My Lords, for slightly different reasons, I also support the concept that social sciences should be in the Bill. One of the purposes of the formation of UKRI is to address the need to promote interdisciplinary research. So many of the exciting areas of science are interdisciplinary, but it has to be admitted that research councils have not always successfully collaborated, certainly not with other parts of the research portfolio. We have talked about the great contribution that charities, the departments and independent research institutes make, and one of the jobs of UKRI will be to have real knowledge about how all these can contribute together. One thing that is absolutely certain is that social sciences are the key to interdisciplinary research. It is almost impossible to think of a research programme that does not have some social science implication, so it would be enormously helpful just to remind us that when we are talking about interdisciplinary research, we should see social sciences as key to that.
I also very much agree with Amendment 494 in this group, for the reasons that the noble Lord, Lord Liddle, touched on earlier, regarding how UKRI should be charged with responsibility for social inclusion and community cohesion.

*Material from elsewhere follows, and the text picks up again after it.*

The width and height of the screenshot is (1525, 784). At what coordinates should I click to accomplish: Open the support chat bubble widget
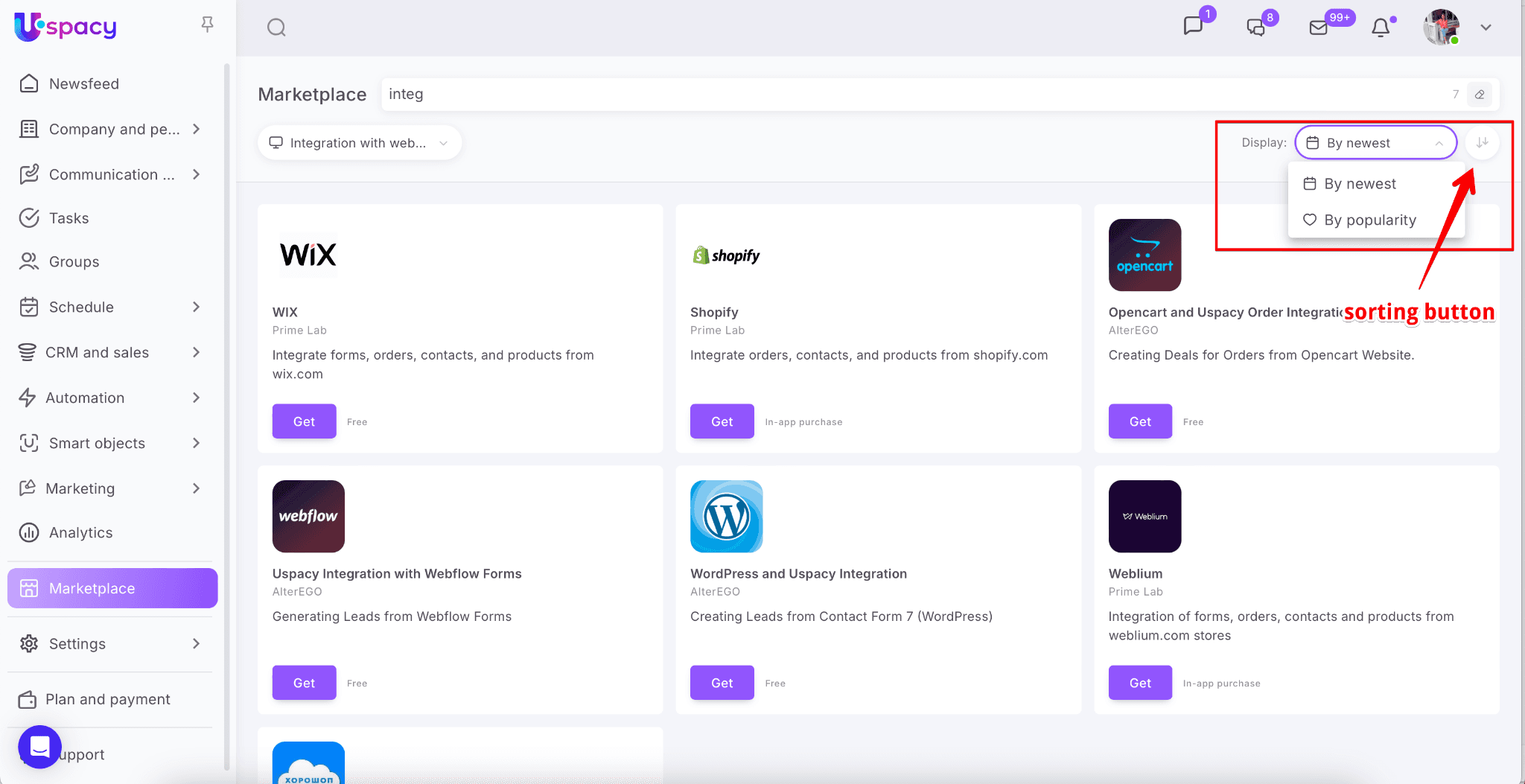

If it was just about economic benefit, we might as well continue to have the golden triangle and all that flows from that, and the lack of community cohesion. This is a game where UKRI, taking as it does an overall view, can make a real contribution to ensuring that the areas which are suffering at the moment from a lack of investment and poor productivity benefit from innovation.
At the risk of repeating what I said at Second Reading, although we congratulate ourselves, quite rightly, time and again on the quality of our science base, it does not necessarily work through in terms of productivity, which is below the EU average: 50% of United Kingdom cities are in the bottom 25% of European cities in terms of productivity. That is a goal on which we should always concentrate our minds. Innovation and the science base are both key to getting this right—this is about the long term—but the formation of UKRI, bringing together as it does the research councils and Innovate UK, must be seen to have these wider objectives.